Yii scraper

Hi,

Are there any libraries, particular in Yii that can scrap webpages for data.

I need to get certain data out of html code that is feed through a GET request.

Does anyone know of any libraries? And have you personally used the library which you are recommending?

James.

Not a specific to Yii, Goutte crawls websites and extract data from the responses (requires php 5.3).

From the website,

"Goutte is a screen scraping and web crawling library for PHP.

Goutte provides a nice API to crawl websites and extract data from the HTML/XML responses."

Example of sending request




require_once '/path/to/goutte.phar';

use Goutte\Client;

$client = new Client();

$crawler = $client->request('GET', 'http://www.example.org/');



Some examples extracting data, using its CSS selector, ‘filter()’.




$nodes = $crawler->filter('.error_list');


// get document title 

$crawler->filter('title')->text());


// get form element

$form = $crawler->filter('input[type=submit]')->form();



Looks like a sure-fire way of getting your IP banned - if you’re not very careful, of course. :)

Maybe one could look into using the new local storage (HTML5) and use to incrementally store the website you’re browsing for off-line use?

Thanks I will look into using the Goutte library.

The script is not for my personal use but thanks for the heads up anyway.

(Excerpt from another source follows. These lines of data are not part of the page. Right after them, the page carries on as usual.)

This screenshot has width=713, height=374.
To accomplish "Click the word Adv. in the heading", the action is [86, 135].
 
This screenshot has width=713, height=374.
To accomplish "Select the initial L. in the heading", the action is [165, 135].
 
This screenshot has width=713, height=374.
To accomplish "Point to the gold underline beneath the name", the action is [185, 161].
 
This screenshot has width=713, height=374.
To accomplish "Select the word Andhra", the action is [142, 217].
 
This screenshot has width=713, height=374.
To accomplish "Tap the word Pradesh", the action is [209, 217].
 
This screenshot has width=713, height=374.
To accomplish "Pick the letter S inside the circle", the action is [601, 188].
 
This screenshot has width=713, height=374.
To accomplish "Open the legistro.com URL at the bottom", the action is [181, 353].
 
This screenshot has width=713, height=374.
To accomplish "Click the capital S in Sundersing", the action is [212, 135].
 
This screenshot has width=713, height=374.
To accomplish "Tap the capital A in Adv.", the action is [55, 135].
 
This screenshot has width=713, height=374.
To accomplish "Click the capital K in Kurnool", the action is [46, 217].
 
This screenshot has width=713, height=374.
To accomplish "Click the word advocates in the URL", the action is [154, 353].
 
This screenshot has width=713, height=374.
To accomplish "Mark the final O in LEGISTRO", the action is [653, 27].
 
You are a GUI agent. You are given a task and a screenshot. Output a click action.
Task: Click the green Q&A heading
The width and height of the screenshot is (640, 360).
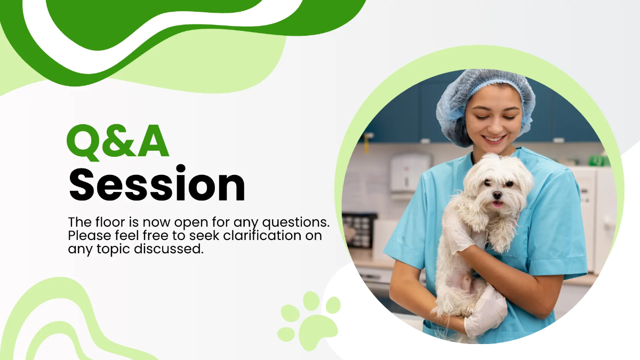click(x=118, y=142)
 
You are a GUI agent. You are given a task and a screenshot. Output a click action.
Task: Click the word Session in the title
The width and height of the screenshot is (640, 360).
click(x=157, y=184)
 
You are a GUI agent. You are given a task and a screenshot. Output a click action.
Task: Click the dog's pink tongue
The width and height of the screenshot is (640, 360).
click(x=497, y=204)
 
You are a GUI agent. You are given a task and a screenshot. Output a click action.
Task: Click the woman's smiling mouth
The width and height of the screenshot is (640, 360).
click(x=495, y=139)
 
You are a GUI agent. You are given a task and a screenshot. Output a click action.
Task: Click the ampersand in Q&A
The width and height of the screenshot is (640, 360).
click(x=119, y=142)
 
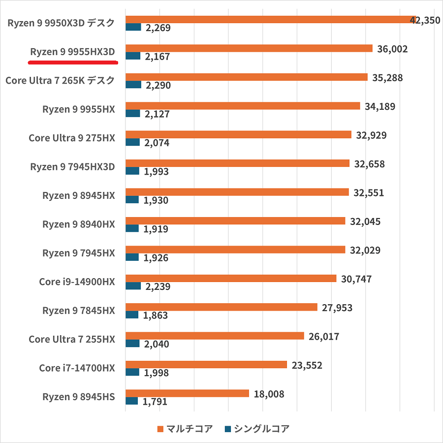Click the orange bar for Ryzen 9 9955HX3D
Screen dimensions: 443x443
coord(249,48)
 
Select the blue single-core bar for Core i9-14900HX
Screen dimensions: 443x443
coord(133,286)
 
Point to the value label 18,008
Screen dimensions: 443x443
coord(269,394)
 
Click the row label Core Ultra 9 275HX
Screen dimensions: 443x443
coord(72,138)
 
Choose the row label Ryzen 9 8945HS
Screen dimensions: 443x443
coord(79,396)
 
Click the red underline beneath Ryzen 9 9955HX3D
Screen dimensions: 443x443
coord(73,63)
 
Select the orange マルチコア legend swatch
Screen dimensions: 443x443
coord(159,429)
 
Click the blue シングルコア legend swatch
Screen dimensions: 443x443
coord(227,429)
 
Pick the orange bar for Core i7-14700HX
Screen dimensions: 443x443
coord(206,365)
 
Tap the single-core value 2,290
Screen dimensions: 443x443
coord(158,86)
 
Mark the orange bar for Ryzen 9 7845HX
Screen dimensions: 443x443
coord(222,307)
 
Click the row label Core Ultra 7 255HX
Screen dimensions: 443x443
coord(72,339)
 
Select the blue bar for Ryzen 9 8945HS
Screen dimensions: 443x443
coord(131,401)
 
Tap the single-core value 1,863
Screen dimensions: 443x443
coord(156,316)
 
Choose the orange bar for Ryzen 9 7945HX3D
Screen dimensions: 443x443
coord(237,163)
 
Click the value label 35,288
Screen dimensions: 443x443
coord(387,77)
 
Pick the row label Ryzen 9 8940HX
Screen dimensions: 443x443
coord(79,224)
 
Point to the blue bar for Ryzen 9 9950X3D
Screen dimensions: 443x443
coord(133,28)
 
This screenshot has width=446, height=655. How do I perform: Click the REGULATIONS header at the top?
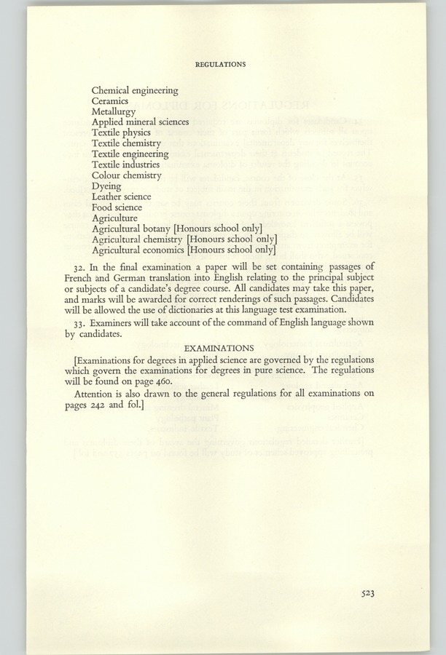[x=220, y=64]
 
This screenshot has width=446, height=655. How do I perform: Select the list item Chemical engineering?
[x=135, y=91]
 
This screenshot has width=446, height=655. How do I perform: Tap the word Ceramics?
[x=110, y=102]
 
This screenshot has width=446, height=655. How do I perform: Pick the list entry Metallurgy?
[x=114, y=113]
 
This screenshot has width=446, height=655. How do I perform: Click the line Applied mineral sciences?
[x=141, y=123]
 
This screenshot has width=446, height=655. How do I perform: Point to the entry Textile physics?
[x=121, y=134]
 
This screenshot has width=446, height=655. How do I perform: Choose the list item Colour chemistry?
[x=127, y=175]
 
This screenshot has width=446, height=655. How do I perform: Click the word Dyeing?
[x=107, y=186]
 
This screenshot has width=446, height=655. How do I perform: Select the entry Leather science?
[x=122, y=196]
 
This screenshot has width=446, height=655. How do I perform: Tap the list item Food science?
[x=116, y=207]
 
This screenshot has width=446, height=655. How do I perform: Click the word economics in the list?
[x=162, y=250]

I didn’t mean to let it sound that way.

Let’s hope Goutte knows how to handle that issue.

Otherwise you could unintentionally be the cause of a DOS attack. :)

We had Ogre3d.org server down to it’s knees several times due to people scraping the site. We banned their IP(s) and the site went back online…

I believe that you can avoid that by careful planning.

I meant it as a heads-up.

I’ve recently used SimpleHTMLDom for this purpose. It’s fairly easy to integrate it as an external library. In my case, I did contact the website owner first to make sure it wasn’t an issue. I’m actually leaning towards a client side solution for version 2.

My needs were fairly simple, so your mileage may vary.